◆ Written exercise
Can you transcribe the listing lines starting with the line containing "Where should I click to: Click" and going on through the line containing "click(43, 180)", both included?

◆ Input for this task
========

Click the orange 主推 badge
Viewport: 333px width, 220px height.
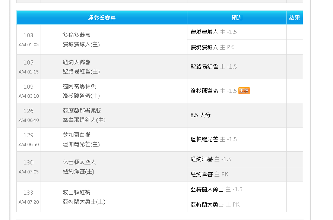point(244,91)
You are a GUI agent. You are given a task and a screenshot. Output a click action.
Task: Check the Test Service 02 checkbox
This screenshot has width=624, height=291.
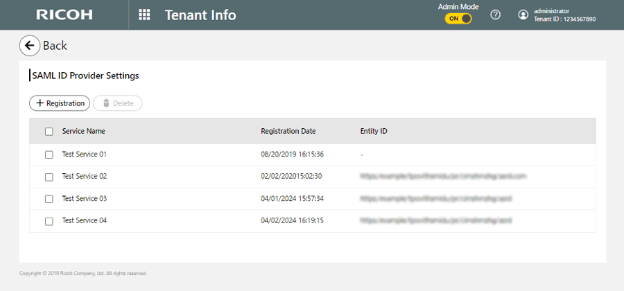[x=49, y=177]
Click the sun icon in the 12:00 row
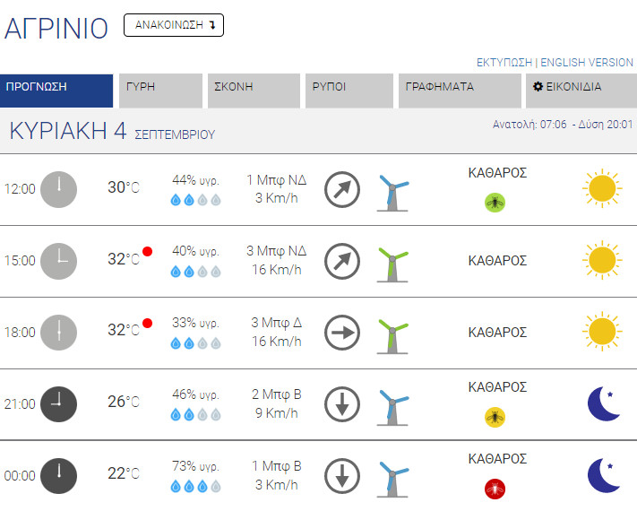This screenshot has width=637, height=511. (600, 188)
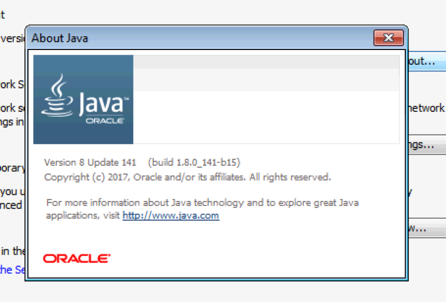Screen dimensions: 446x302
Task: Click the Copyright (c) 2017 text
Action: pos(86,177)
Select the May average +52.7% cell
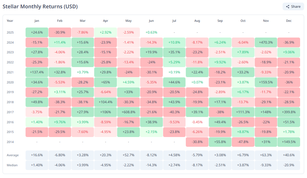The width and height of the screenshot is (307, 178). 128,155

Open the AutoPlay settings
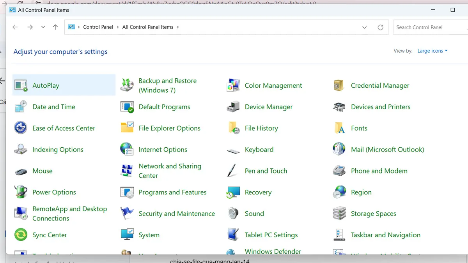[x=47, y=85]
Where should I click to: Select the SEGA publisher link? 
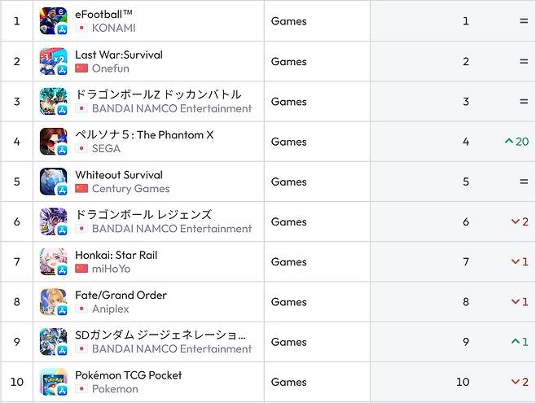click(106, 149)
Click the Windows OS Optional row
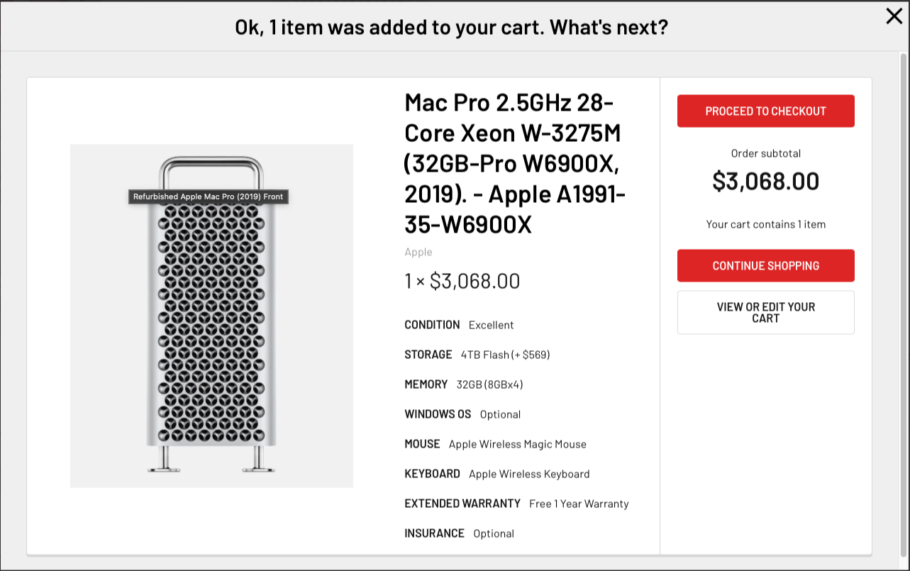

========

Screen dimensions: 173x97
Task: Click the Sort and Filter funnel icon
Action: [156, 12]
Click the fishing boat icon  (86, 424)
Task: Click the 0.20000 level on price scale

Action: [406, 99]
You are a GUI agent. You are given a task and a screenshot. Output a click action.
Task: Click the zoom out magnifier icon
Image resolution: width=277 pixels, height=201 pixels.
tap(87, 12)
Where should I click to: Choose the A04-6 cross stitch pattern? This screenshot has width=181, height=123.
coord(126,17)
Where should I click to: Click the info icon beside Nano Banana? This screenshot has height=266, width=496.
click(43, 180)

========

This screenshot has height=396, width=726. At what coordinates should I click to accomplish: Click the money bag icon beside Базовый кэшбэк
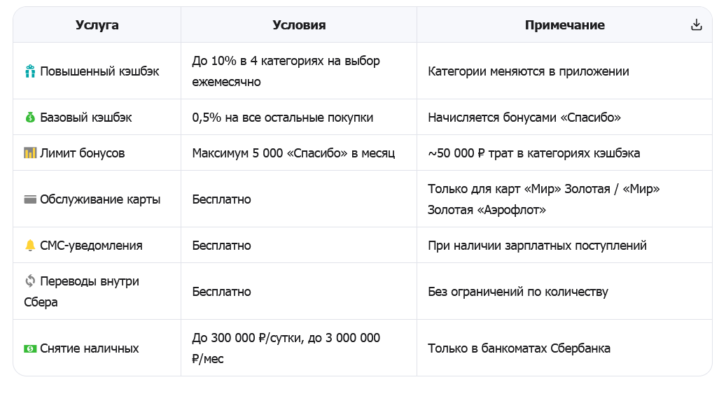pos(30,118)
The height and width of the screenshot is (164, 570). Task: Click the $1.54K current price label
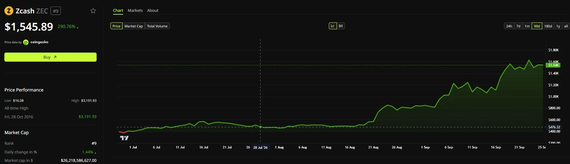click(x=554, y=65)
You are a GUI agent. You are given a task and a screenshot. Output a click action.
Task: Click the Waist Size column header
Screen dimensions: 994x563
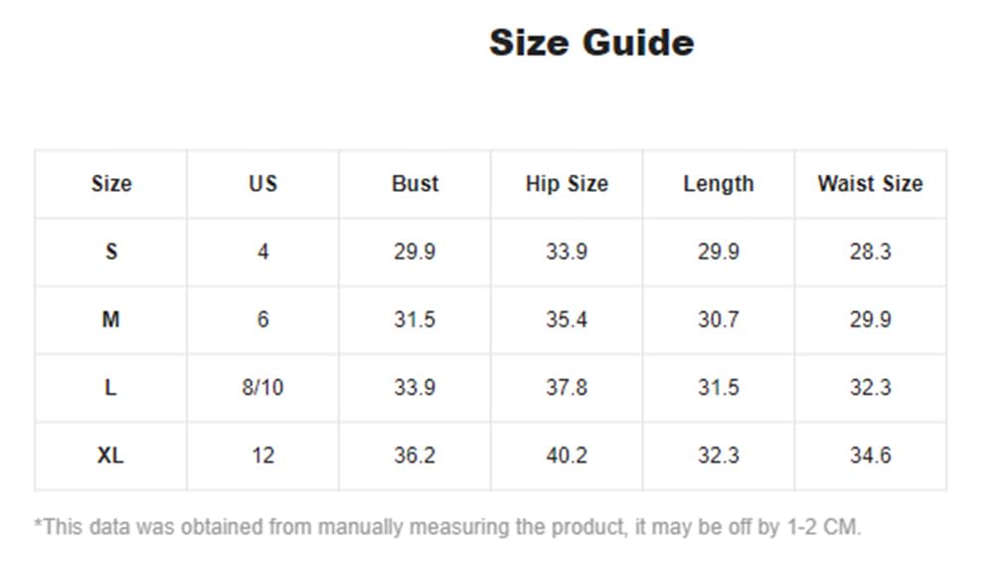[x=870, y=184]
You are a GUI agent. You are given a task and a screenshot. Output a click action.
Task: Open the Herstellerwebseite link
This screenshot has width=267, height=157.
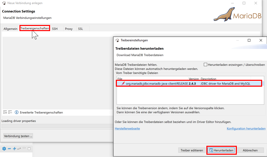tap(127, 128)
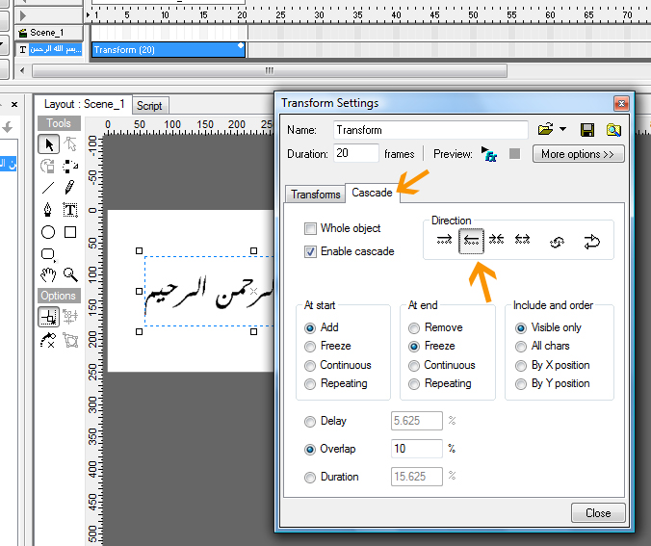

========

◆ Problem solution
Where should I click to: Click the info icon beside Nano Banana? This screenshot has height=266, width=496.
click(43, 180)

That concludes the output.